Cancers known to be associated with pancreatic cancer based on well-defined genetic syndromes were examined with special interest, including breast cancer (BRCA2 carriers), colon cancer (hereditary non-polyposis colorectal cancer) and melanoma (familial atypical multiple mole-melanoma). While most of these cancers occur sporadically, individuals who harbor germline mutations predisposing them to these cancers have an increased risk of pancreatic cancer ranging from 3.5- to 22-fold [67, 68, 69, 70, 71]. However, we did not observe a statistically significant increased risk of pancreatic cancer in individuals who had had a prior history of any of these site-specific malignancies. This is not surprising given that the vast majority of our cases were likely to have had sporadic pancreatic cancer and only 5% of pancreatic cancer cases fall into one of the known hereditary cancer syndromes [72].

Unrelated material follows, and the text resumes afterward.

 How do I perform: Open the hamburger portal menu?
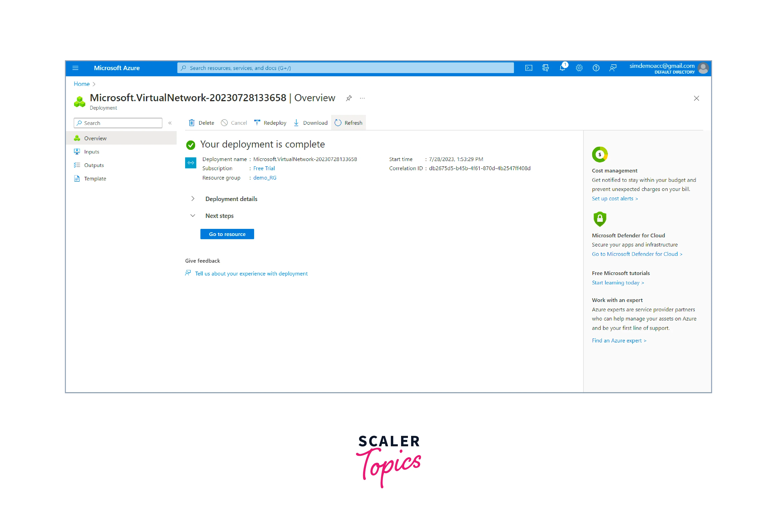[76, 68]
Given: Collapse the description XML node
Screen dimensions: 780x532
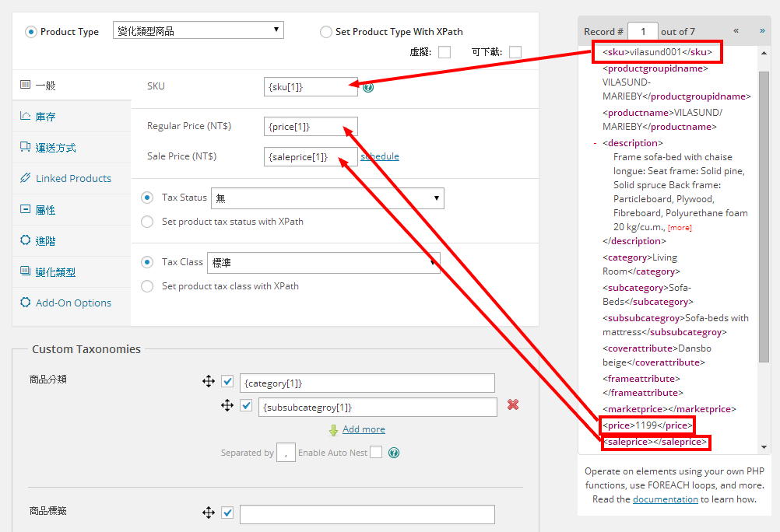Looking at the screenshot, I should tap(596, 143).
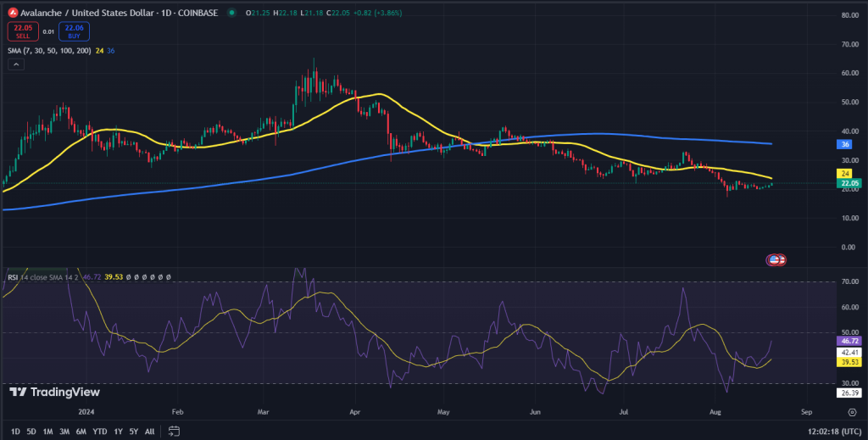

Family history of pancreatic cancer

Similar to our study results, it has been reported that 5% to 10% of patients with pancreatic cancer have one or more first-degree relatives with this disease [23]. Several population-based case–control studies have demonstrated that a family history of pancreatic cancer represents a risk factor for the disease, with an increased risk ranging from 2.5- to 13-fold [8, 18, 20, 21, 22]. Since familial pancreatic cancer is rare, we had too few familial patients in our sample to determine the degree of risk for pancreatic cancer with an increasing number of affected family members.

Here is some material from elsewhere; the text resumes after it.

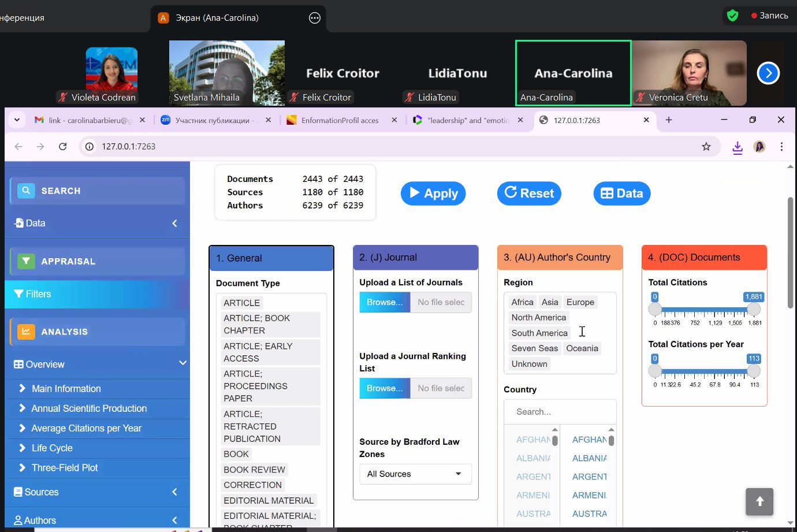Click the Apply filters play button
Viewport: 797px width, 532px height.
pyautogui.click(x=433, y=194)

Strengths and potential limitations of our study should be noted. Since our study relied exclusively on in-person interviews with study participants, we were able to avoid some of the potential inaccuracies associated with proxy interviews. Our questionnaire was designed to obtain a wide variety of information to evaluate the impact of potential confounders and effect modifiers on risk estimates. We used rapid-case ascertainment to minimize possible selection bias inherent in case–control studies of pancreatic cancer, a disease characterized by short survival. However, it is conceivable that interviewed patients may have had different degrees of risk and different tumor characteristics compared with individuals who died before they could be interviewed. Information from SEER abstracts showed that non-interviewed patients included more women and minorities, tended to be slightly older, and had more unknown tumor characteristics.

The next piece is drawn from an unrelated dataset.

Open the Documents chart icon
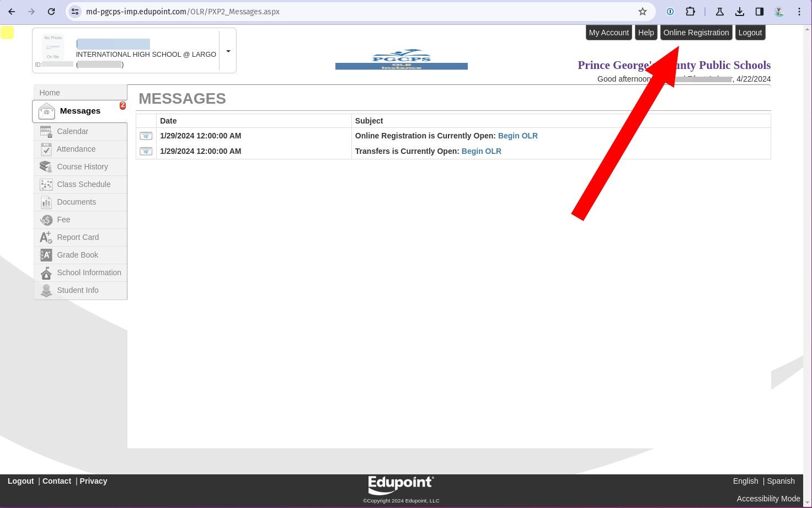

As in all case–control studies, potential for recall bias may have influenced some of our study results. Persons with pancreatic cancer could be more likely to ask their relatives about familial history of their disease than would persons in the control group. None of the medical conditions or family history was confirmed using medical records. Small numbers of participants in some subgroups may be a concern and will need confirmation in pooled analyses with a larger number of participants. These study results and our temporal analyses suggest that history of recent gallbladder conditions may be an early manifestation of pancreatic cancer in some individuals. Pancreatic cancer should be considered in the differential diagnosis of high-risk individuals with recent episodes of apparent gallbladder problems of undetermined origin.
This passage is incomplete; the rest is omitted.